- Saved data entries
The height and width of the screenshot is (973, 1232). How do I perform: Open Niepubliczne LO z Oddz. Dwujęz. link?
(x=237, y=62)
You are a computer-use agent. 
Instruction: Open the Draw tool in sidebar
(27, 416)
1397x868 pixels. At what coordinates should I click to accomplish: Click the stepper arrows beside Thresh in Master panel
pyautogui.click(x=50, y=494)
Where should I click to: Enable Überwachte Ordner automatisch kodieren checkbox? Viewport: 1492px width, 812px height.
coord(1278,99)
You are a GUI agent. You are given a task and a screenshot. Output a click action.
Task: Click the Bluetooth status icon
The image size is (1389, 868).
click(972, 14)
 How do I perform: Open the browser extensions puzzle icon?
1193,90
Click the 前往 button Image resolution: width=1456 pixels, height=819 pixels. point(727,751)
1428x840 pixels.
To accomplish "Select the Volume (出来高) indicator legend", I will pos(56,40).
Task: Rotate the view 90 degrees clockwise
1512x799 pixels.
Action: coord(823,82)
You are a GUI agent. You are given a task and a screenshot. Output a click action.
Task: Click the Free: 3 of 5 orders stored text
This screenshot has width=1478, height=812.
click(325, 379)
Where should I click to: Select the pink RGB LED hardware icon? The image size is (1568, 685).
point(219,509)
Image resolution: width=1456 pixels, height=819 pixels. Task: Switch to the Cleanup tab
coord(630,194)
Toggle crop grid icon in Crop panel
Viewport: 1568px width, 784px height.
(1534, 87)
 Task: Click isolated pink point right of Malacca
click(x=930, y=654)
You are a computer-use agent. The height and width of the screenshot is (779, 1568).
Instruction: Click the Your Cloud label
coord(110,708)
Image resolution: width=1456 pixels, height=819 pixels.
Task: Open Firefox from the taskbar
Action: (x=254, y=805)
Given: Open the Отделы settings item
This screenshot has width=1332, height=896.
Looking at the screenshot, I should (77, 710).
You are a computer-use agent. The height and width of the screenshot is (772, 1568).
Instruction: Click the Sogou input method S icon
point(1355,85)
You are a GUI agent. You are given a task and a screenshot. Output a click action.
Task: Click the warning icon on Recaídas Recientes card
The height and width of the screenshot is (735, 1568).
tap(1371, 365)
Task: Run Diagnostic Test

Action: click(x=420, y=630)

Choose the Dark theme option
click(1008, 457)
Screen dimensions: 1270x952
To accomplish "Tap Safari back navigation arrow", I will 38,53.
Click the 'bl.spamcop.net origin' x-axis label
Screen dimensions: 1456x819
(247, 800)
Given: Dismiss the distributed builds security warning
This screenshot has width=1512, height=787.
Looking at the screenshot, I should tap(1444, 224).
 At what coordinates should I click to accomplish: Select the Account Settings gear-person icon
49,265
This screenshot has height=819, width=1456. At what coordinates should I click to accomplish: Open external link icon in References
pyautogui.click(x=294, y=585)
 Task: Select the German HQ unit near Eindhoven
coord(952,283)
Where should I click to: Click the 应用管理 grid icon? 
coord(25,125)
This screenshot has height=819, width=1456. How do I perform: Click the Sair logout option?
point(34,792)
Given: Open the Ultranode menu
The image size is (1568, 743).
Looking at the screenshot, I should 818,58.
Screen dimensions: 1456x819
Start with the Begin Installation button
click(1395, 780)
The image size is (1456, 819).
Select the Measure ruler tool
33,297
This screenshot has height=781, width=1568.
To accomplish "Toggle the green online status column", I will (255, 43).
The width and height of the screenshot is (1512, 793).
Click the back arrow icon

- What you will do
Every record above must appear again in the answer, unchanged.

- Result of the exercise
The height and width of the screenshot is (973, 1232). How do I perform: Open Niepubliczne LO z Oddz. Dwujęz. link?
(x=237, y=62)
You are a computer-use agent. 
Instruction: Open the Draw tool in sidebar
(27, 416)
1397x868 pixels. At what coordinates should I click to accomplish: Click the stepper arrows beside Thresh in Master panel
pyautogui.click(x=50, y=494)
Where should I click to: Enable Überwachte Ordner automatisch kodieren checkbox? Viewport: 1492px width, 812px height.
coord(1278,99)
You are a GUI agent. You are given a task and a screenshot. Output a click action.
Task: Click the Bluetooth status icon
The image size is (1389, 868).
click(972, 14)
 How do I perform: Open the browser extensions puzzle icon?
1193,90
Click the 前往 button Image resolution: width=1456 pixels, height=819 pixels. point(727,751)
1428x840 pixels.
To accomplish "Select the Volume (出来高) indicator legend", I will pos(56,40).
Task: Rotate the view 90 degrees clockwise
1512x799 pixels.
Action: coord(823,82)
You are a GUI agent. You are given a task and a screenshot. Output a click action.
Task: Click the Free: 3 of 5 orders stored text
This screenshot has width=1478, height=812.
click(325, 379)
Where should I click to: Select the pink RGB LED hardware icon? The image size is (1568, 685).
point(219,509)
Image resolution: width=1456 pixels, height=819 pixels. Task: Switch to the Cleanup tab
coord(630,194)
Toggle crop grid icon in Crop panel
Viewport: 1568px width, 784px height.
(1534, 87)
 Task: Click isolated pink point right of Malacca
click(x=930, y=654)
You are a computer-use agent. The height and width of the screenshot is (779, 1568).
Instruction: Click the Your Cloud label
coord(110,708)
Image resolution: width=1456 pixels, height=819 pixels.
Task: Open Firefox from the taskbar
Action: (x=254, y=805)
Given: Open the Отделы settings item
This screenshot has width=1332, height=896.
Looking at the screenshot, I should (77, 710).
You are a computer-use agent. The height and width of the screenshot is (772, 1568).
Instruction: Click the Sogou input method S icon
point(1355,85)
You are a GUI agent. You are given a task and a screenshot. Output a click action.
Task: Click the warning icon on Recaídas Recientes card
The height and width of the screenshot is (735, 1568).
tap(1371, 365)
Task: Run Diagnostic Test

Action: click(x=420, y=630)

Choose the Dark theme option
click(1008, 457)
Screen dimensions: 1270x952
To accomplish "Tap Safari back navigation arrow", I will 38,53.
Click the 'bl.spamcop.net origin' x-axis label
Screen dimensions: 1456x819
(247, 800)
Given: Dismiss the distributed builds security warning
This screenshot has width=1512, height=787.
Looking at the screenshot, I should tap(1444, 224).
 At what coordinates should I click to accomplish: Select the Account Settings gear-person icon
49,265
This screenshot has height=819, width=1456. At what coordinates should I click to accomplish: Open external link icon in References
pyautogui.click(x=294, y=585)
 Task: Select the German HQ unit near Eindhoven
coord(952,283)
Where should I click to: Click the 应用管理 grid icon? 
coord(25,125)
This screenshot has height=819, width=1456. How do I perform: Click the Sair logout option?
point(34,792)
Given: Open the Ultranode menu
The image size is (1568, 743).
Looking at the screenshot, I should 818,58.
Screen dimensions: 1456x819
Start with the Begin Installation button
click(1395, 780)
The image size is (1456, 819).
Select the Measure ruler tool
33,297
This screenshot has height=781, width=1568.
To accomplish "Toggle the green online status column", I will (255, 43).
The width and height of the screenshot is (1512, 793).
Click the back arrow icon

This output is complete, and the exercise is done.